> DESCRIPTION OF THE TASK: Return every line from the one with "You are a computer-use agent. Screen" through the one with "Given: Choose the NoRoels row", inclusive, exactly as it appears below.

> EXTRACTED DATA:
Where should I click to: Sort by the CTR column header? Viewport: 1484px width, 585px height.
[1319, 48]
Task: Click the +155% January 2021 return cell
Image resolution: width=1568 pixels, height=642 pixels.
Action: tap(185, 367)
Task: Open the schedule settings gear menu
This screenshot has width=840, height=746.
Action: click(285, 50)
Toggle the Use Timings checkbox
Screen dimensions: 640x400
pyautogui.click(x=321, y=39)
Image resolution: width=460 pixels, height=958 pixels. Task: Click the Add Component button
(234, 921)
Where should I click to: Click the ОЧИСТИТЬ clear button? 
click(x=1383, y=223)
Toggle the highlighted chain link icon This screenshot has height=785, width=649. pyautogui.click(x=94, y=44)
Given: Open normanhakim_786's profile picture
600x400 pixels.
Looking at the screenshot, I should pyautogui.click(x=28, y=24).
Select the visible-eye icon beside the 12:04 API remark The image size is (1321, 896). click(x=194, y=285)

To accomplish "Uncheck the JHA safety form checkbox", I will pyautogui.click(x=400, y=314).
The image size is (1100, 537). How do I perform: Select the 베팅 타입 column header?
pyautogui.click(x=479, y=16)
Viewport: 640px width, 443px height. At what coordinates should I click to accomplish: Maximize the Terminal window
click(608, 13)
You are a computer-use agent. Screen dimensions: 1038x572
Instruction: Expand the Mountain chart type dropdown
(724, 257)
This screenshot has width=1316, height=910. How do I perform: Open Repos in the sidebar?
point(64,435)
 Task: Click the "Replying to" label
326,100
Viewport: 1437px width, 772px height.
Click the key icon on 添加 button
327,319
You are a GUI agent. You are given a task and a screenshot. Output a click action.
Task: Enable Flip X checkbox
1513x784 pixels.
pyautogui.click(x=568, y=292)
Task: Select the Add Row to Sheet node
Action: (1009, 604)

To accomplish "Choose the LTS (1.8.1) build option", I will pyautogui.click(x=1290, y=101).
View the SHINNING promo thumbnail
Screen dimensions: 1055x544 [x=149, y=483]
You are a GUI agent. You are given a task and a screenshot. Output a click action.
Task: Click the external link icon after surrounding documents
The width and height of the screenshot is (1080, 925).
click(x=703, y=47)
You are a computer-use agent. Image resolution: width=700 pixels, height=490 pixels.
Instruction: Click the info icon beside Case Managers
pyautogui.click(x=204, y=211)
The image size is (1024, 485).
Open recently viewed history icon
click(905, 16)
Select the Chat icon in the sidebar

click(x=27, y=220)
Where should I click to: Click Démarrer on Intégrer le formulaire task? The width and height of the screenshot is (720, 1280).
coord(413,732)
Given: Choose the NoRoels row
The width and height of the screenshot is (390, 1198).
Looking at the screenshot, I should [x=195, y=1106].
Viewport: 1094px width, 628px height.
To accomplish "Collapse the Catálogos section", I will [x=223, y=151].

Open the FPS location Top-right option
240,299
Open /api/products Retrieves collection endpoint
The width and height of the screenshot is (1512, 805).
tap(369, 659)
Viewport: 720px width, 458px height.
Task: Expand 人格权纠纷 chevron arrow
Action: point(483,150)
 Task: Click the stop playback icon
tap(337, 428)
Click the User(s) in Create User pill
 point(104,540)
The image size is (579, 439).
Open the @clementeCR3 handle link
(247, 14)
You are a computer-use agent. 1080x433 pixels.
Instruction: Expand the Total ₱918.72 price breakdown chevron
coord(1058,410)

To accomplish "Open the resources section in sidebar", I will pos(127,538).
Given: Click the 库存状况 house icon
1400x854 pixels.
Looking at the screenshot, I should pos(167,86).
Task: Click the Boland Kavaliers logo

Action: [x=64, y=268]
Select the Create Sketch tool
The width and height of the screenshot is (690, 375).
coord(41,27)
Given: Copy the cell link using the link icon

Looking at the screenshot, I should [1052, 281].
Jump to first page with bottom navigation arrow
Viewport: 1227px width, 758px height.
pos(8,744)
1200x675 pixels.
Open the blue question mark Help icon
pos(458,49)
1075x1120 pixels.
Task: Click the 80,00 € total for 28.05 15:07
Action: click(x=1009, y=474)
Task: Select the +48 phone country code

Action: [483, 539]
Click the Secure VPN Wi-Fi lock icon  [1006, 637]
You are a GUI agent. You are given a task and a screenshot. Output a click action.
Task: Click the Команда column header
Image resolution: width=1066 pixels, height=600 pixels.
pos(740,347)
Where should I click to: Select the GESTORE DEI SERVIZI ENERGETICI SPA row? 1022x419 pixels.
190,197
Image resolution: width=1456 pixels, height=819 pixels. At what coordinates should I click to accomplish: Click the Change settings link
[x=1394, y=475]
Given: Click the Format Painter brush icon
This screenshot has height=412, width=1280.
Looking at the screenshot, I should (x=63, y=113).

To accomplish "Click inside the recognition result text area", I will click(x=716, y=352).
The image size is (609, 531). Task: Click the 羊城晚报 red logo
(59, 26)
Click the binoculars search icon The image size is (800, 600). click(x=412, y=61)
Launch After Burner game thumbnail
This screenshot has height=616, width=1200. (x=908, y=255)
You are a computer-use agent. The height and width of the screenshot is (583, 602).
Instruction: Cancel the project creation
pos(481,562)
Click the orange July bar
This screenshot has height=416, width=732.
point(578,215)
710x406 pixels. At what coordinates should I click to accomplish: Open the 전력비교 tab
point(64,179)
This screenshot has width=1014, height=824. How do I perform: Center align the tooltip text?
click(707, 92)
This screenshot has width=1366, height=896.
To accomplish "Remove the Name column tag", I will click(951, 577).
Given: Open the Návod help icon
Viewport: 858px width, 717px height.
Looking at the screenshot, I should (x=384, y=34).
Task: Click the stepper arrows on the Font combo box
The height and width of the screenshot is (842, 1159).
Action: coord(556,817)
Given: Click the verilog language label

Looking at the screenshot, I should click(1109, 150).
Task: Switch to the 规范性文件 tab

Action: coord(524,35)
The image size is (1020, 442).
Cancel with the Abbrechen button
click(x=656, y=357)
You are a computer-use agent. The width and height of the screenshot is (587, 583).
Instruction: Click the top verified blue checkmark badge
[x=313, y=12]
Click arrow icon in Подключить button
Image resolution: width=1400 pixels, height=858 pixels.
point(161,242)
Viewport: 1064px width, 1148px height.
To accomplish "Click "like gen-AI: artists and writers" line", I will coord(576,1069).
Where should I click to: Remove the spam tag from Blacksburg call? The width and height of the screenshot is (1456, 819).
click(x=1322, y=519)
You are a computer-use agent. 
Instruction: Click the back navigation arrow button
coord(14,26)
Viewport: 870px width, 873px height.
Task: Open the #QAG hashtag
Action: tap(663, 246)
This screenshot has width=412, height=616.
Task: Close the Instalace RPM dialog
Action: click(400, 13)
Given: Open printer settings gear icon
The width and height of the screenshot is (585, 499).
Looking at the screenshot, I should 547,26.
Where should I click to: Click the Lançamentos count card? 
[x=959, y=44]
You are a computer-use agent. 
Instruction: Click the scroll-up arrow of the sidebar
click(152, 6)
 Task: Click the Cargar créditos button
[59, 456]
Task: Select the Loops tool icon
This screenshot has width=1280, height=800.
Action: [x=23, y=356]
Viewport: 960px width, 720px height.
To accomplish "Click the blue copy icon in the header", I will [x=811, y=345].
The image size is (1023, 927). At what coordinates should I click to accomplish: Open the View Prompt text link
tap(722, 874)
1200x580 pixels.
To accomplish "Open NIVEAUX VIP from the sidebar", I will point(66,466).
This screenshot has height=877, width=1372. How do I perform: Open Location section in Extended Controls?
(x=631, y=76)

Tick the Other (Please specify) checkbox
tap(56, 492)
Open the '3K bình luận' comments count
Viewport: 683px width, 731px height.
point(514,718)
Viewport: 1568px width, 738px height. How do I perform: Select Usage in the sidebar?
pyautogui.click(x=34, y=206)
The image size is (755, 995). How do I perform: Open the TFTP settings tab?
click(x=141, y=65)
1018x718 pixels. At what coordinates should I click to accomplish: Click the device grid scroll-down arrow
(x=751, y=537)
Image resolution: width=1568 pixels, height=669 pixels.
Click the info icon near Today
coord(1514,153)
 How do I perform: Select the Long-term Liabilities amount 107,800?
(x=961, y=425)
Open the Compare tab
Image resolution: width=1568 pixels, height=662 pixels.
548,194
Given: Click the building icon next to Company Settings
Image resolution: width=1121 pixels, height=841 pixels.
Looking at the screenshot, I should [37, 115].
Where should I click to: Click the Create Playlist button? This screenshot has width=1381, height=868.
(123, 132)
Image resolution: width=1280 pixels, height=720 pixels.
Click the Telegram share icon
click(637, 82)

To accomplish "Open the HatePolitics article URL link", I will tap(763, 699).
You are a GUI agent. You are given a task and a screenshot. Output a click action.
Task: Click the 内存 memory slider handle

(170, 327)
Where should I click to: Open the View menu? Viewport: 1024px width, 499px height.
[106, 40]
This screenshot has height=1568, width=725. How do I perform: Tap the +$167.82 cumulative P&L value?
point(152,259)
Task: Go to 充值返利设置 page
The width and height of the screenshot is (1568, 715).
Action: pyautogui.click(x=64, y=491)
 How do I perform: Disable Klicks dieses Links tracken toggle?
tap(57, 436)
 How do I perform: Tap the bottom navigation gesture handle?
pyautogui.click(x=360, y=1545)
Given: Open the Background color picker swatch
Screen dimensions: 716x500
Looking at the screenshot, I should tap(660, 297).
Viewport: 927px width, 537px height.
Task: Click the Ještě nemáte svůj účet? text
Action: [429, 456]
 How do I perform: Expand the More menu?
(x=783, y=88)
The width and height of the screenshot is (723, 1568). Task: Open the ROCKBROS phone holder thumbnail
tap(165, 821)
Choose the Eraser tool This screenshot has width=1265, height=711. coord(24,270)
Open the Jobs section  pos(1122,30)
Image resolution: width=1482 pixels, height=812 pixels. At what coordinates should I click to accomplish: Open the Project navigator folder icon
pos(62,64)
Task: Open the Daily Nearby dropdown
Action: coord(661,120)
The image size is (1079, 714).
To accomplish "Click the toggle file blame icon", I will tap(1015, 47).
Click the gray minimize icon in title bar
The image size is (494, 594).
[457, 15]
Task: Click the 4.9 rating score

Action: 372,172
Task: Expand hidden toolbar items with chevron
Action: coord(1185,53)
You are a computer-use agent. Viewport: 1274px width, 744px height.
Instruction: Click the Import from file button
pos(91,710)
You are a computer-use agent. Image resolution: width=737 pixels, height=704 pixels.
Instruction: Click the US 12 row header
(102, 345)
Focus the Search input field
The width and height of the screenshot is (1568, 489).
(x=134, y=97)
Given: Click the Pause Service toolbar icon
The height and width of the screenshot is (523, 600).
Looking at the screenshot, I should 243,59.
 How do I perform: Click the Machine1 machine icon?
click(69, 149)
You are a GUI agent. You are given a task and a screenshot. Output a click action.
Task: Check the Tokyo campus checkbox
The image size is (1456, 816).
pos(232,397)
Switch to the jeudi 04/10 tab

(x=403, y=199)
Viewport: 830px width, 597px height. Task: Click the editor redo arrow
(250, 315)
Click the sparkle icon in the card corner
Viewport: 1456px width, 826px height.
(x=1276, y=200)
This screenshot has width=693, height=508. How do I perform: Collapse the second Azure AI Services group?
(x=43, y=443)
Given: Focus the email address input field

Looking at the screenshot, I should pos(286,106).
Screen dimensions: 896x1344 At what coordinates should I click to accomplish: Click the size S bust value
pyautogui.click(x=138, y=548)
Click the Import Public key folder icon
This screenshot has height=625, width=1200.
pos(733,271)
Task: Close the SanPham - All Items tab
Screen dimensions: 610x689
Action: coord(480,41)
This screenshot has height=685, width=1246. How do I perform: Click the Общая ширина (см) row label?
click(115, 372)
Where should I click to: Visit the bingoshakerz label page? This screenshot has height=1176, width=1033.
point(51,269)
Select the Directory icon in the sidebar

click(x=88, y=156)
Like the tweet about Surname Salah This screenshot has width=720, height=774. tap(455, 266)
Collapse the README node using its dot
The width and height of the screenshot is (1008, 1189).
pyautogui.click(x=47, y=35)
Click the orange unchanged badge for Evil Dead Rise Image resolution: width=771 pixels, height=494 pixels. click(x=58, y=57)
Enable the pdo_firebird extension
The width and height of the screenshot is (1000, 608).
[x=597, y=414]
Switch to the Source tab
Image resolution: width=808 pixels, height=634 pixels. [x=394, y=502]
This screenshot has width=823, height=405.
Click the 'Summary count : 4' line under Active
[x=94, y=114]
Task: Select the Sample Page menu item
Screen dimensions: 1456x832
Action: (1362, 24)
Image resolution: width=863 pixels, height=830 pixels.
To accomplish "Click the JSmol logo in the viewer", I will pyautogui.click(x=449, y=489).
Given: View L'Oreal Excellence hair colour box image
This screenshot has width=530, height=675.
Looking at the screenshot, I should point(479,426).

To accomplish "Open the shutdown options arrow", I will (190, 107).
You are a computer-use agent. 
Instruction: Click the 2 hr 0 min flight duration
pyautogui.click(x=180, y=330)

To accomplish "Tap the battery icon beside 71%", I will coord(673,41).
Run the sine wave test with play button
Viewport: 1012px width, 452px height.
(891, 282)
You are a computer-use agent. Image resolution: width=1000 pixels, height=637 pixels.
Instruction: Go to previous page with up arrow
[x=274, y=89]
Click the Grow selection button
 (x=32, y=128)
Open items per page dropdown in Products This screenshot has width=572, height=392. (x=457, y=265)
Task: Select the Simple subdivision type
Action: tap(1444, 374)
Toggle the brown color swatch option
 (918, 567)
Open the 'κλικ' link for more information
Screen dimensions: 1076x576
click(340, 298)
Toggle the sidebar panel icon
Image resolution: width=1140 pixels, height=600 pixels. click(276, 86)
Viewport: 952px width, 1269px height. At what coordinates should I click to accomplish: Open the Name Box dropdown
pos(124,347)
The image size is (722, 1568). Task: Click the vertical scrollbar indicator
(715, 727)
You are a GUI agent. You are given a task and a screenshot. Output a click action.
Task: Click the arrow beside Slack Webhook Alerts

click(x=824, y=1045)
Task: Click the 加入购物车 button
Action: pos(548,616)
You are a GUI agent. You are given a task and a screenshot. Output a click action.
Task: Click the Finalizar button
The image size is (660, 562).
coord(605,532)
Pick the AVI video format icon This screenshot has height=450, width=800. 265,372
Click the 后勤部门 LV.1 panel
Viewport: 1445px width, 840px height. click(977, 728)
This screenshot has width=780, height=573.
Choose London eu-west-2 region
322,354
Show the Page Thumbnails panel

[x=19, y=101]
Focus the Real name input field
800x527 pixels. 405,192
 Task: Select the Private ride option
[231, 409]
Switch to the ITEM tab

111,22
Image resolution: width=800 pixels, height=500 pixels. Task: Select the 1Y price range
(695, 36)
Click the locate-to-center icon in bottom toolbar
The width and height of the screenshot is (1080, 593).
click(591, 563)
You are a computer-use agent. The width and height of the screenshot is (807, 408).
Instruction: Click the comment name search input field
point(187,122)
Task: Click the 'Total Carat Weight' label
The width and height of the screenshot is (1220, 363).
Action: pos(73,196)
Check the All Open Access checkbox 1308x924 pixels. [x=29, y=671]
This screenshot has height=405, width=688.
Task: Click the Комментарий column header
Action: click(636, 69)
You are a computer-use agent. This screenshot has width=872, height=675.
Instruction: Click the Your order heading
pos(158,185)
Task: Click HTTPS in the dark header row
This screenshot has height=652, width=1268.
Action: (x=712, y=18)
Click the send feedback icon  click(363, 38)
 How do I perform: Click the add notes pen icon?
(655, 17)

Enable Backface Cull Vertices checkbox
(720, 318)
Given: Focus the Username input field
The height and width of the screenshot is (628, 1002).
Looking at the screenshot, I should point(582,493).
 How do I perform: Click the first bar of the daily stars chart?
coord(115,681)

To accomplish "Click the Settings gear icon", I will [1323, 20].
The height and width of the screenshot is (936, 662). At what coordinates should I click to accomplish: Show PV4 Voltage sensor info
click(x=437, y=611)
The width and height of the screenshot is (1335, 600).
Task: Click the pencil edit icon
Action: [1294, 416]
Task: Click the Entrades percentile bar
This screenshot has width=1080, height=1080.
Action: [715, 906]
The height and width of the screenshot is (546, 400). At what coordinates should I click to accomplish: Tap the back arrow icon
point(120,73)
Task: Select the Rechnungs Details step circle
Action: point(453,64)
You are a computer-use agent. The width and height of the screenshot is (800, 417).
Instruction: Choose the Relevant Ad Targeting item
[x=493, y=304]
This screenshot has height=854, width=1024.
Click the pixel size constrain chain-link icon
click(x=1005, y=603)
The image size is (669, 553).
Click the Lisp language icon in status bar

> YOUR SOLUTION:
You are a computer-use agent. Screen dimensions: 1038x572
Instruction: Expand the Mountain chart type dropdown
(724, 257)
This screenshot has width=1316, height=910. How do I perform: Open Repos in the sidebar?
point(64,435)
 Task: Click the "Replying to" label
326,100
Viewport: 1437px width, 772px height.
Click the key icon on 添加 button
327,319
You are a GUI agent. You are given a task and a screenshot. Output a click action.
Task: Enable Flip X checkbox
1513x784 pixels.
pyautogui.click(x=568, y=292)
Task: Select the Add Row to Sheet node
Action: (1009, 604)

To accomplish "Choose the LTS (1.8.1) build option", I will pyautogui.click(x=1290, y=101).
View the SHINNING promo thumbnail
Screen dimensions: 1055x544 [x=149, y=483]
You are a GUI agent. You are given a task and a screenshot. Output a click action.
Task: Click the external link icon after surrounding documents
The width and height of the screenshot is (1080, 925).
click(x=703, y=47)
You are a computer-use agent. Image resolution: width=700 pixels, height=490 pixels.
Instruction: Click the info icon beside Case Managers
pyautogui.click(x=204, y=211)
The image size is (1024, 485).
Open recently viewed history icon
click(905, 16)
Select the Chat icon in the sidebar

click(x=27, y=220)
Where should I click to: Click Démarrer on Intégrer le formulaire task? The width and height of the screenshot is (720, 1280).
coord(413,732)
Given: Choose the NoRoels row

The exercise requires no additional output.